From the outset, electronics was always about hooking up more and more devices in order to acomplish a specification requirement. With the advent of transistors in 1948, it was possible to make very small switches. This lead to smaller designs. Some clever dudes found that you could actually stick a bunch of these transistors on a single lump of silicon (glass). This means you can have a whole array of switches. You can arrange them to perform basic boolean logic such. If you stick enough of these together you can build a nand gate (which is an inverted and gate). And with a collection of nands you can produce all sorts of clever combinatorial logic. Such as if door open and car going, then sound alarm. If you arrange your gates cleverly you can make a state machine. This allows the machine to effectively run a simple program by going through a bunch of states - rather like lines of a program. If you arrange this state machine, you can make a microcontroller to perform quite involved calculations and control complex systems, such as a car engine. If you then make that state machine reprogrammable, you end up with a microprocessor.

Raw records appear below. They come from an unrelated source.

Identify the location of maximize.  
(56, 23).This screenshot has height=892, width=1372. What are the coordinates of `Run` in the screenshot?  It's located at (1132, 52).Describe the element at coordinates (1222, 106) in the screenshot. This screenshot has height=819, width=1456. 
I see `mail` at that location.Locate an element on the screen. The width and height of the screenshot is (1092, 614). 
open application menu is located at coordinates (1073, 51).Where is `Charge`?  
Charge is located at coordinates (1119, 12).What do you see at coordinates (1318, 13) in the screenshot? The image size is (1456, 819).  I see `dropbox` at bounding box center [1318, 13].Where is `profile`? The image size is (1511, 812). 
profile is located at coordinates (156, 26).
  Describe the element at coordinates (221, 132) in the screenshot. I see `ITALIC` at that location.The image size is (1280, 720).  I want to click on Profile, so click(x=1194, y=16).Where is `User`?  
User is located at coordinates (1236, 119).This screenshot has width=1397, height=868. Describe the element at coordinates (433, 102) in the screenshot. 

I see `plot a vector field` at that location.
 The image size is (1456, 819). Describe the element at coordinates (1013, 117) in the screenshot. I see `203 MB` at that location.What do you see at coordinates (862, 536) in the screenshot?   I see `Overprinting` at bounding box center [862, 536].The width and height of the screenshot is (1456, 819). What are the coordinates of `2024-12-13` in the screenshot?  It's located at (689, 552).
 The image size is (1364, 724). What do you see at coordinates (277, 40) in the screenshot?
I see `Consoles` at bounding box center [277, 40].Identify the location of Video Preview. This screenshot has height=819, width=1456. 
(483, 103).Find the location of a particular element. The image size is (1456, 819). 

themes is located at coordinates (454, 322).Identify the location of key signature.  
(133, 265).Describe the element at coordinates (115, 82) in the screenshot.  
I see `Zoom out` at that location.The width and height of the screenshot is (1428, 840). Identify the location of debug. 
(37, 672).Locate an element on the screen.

Firmware to control the interior light fader in my car!
We used to be happy with a bunch of logic chips to perform a function. But these days you can throw most of them away and use a processor. Then you just write the code you want in that and it will act like the gates you needed. This is called the firmware. Above is a sample of what this looks like. This is assembler. Assembler is where you instruct the chip explicitly where to put everything. Such as movelw d'30' means literally move decimal value of 30 into the working register - which means exactly what it says! Assembler is great because you can see what happens on every tick, and you can guarantee a design will do that on a certain tick. But it can get complicated and you can go nuts trying to find a firmware bug. Complicated if-then-else statements can get tricky.
Firmware written in C - for the USB board. Bit more readable and more manageable.
Fortunately with modern processors, you can get compilers to worry about the assembler and you can instruct it in a higher language like C. Its a little bit easier to program the thing in C, but I would say you don't appreciate C until you knew the assembly listing, because if you approach it this way, then you can see a correlation line for line. You can have black box bits of code which you can then just bung on the latest project. In this case I spent 2 weeks head scratching getting the USB bit to work on my board. Now it works, in future all I do is #include <usb.h> and it will all work out dandy.
When constructing designs on a new platform (processor) I often find that it takes longer to figure out the bugs in the compiler, and argue with command lines with 30 swiches in order to get it to compile correctly, then it can be a pain to get the tools to talk to your target chip. You need often need a complex array of tools and utilities to get the task done. But its usually the same process and only experience can help you!